● **What the task requires**:
Where the entries below show "Task: Zoom in on the 日K daily chart", begin there and print that line and all following lines exactly, through the last, omitting pictures.

○ ○ ○ ○

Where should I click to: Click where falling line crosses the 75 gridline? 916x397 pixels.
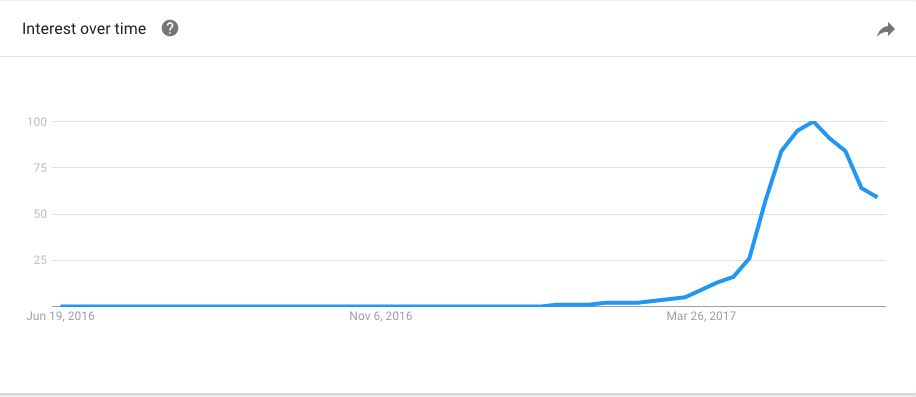coord(850,168)
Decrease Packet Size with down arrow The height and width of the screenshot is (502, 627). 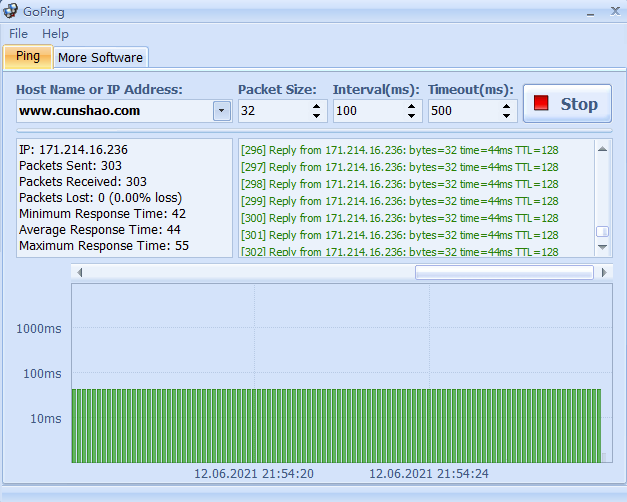tap(317, 116)
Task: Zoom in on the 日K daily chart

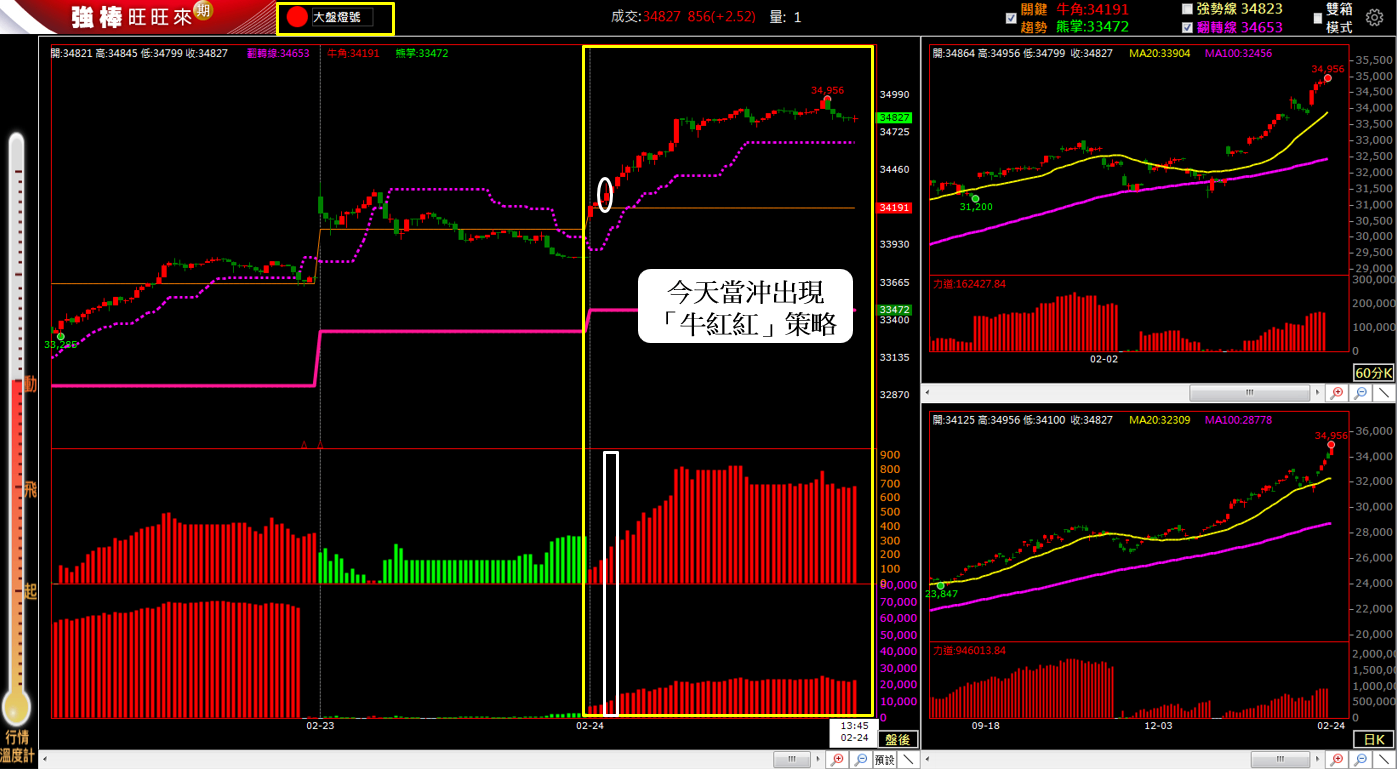Action: (x=1337, y=760)
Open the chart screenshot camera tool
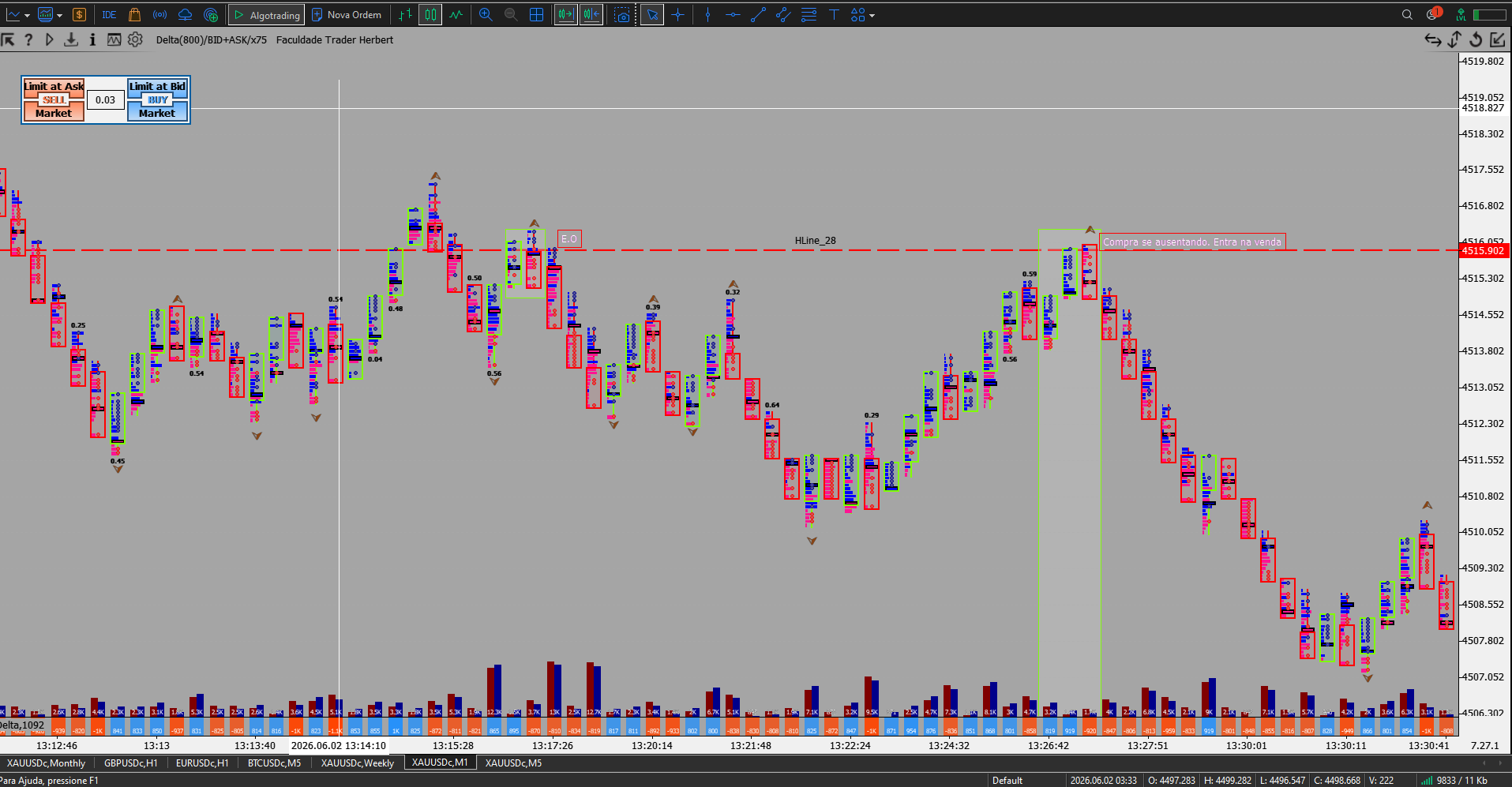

○ ○ ○ ○

● **Solution**:
Task: Zoom in on the 日K daily chart

Action: (x=1337, y=760)
Open the chart screenshot camera tool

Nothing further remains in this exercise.